Energy retrofit and conservation of built heritage using multi-objective optimization : demonstration on a medieval building

Energy retrofit of historic buildings is a complex activity, which requires a multidisciplinary approach. Interventions should limit energy consumption, consider users’ comfort and preserve cultural and aesthetic values. While the impacts of interventions on energy performance and comfort can be quantified in advance using simulation software, conservation aspects are less tangible. In this paper we propose a method to identify retrofit strategies that are optimal from an energy, comfort and conservation point of view.

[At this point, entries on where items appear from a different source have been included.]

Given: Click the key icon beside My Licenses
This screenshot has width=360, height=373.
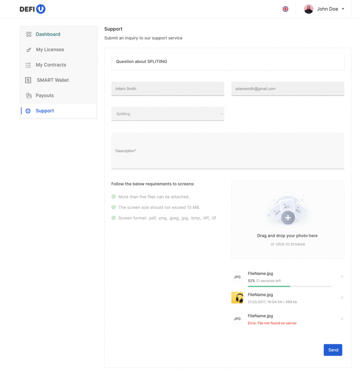Looking at the screenshot, I should (29, 50).
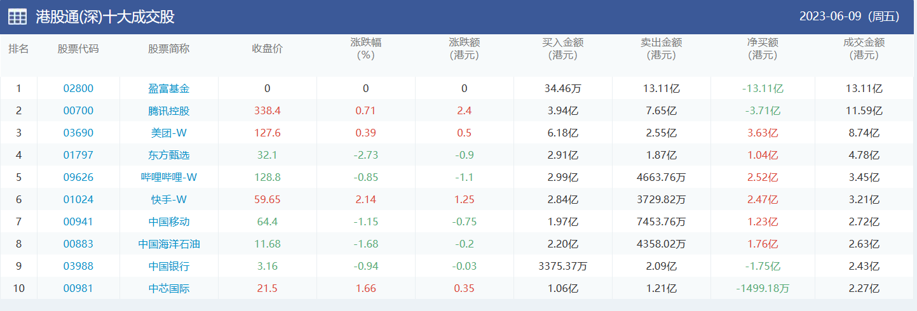Click the 收盘价 column header
The image size is (917, 311).
coord(267,49)
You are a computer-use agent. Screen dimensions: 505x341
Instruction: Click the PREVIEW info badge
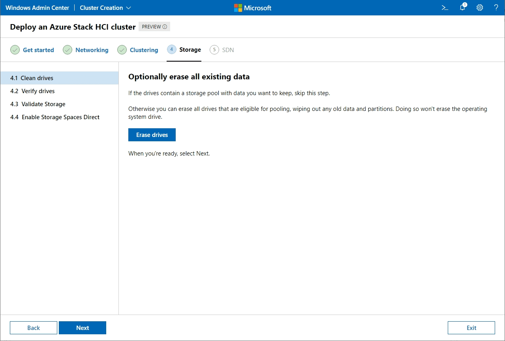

The first step is to choose a set of interventions and conservation aspects to consider. This requires a multidisciplinary team of experts. Next, quantitative metrics for assessing energy performance, comfort and conservation are defined. Through a multi‐objective optimization, the combinations of interventions that yield the best tradeoffs among these objectives are found. We demonstrate the method on a calibrated EnergyPlus model of the “Waaghaus” (weigh house), a medieval building in Bolzano located in the north of Italy. The aim is to transform this currently vacant building into a cultural center. We considered the following interventions: external and internal envelope insulation with varying materials and thicknesses, airtightness improvements, replacement of windows and summer ventilation availability. Conservation aspects taken into account were visual, physical and spatial impact of the interventions on the building’s heritage significance. We selected the hourly sum of all sensible and latent ideal loads for heating and cooling over a year as energy performance metric. All internal loads were modelled according to the planned future use of the building. We assigned a score to each intervention equal to the number of conservation aspects met. The yearly average of the absolute values of the predicted mean vote was used as a proxy for comfort. We performed the multi‐ objective optimization with the C code NSGA‐II, which implements a genetic algorithm based on non‐dominated sorting. As a result we obtained solutions with an absolute mean PMV of 0.5, an annual ideal load for heating and cooling of 20 kWh/m2 and a good level of conservation.